◆ Work request
From the line that contains "Click the FROM keyword in the query" to the end of the records below, copy every line exactly. Both the first and last of these lines count.

Saved entries
--- --- ---

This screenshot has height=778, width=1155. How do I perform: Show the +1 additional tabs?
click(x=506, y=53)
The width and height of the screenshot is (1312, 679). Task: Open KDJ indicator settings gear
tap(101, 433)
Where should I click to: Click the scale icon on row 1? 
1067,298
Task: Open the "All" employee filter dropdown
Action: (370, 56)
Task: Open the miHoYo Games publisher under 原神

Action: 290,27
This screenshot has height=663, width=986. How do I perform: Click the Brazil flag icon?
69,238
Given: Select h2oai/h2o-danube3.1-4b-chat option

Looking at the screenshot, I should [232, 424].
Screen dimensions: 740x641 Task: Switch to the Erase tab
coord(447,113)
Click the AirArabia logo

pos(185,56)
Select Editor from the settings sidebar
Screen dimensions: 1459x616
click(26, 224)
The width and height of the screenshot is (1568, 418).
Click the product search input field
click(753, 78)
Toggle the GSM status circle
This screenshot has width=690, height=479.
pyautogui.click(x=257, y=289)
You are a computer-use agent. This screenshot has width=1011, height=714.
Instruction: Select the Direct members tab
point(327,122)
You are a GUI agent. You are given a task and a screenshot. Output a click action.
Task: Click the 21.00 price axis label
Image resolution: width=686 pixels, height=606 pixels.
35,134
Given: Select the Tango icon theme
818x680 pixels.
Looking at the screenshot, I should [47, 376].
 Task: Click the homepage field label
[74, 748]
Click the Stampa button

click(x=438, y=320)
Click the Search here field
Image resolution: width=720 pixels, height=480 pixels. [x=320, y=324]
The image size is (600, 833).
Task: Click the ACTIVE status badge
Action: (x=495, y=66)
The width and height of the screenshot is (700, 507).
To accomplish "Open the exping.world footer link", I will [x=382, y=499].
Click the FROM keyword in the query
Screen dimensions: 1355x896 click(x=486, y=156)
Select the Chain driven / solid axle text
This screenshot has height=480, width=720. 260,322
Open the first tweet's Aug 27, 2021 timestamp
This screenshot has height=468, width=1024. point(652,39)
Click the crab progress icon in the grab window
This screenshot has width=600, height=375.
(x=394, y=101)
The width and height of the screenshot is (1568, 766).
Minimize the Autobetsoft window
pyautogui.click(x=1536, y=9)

--- --- ---

◆ Result of this task
Click the FROM keyword in the query
Screen dimensions: 1355x896 click(x=486, y=156)
Select the Chain driven / solid axle text
This screenshot has height=480, width=720. 260,322
Open the first tweet's Aug 27, 2021 timestamp
This screenshot has height=468, width=1024. point(652,39)
Click the crab progress icon in the grab window
This screenshot has width=600, height=375.
(x=394, y=101)
The width and height of the screenshot is (1568, 766).
Minimize the Autobetsoft window
pyautogui.click(x=1536, y=9)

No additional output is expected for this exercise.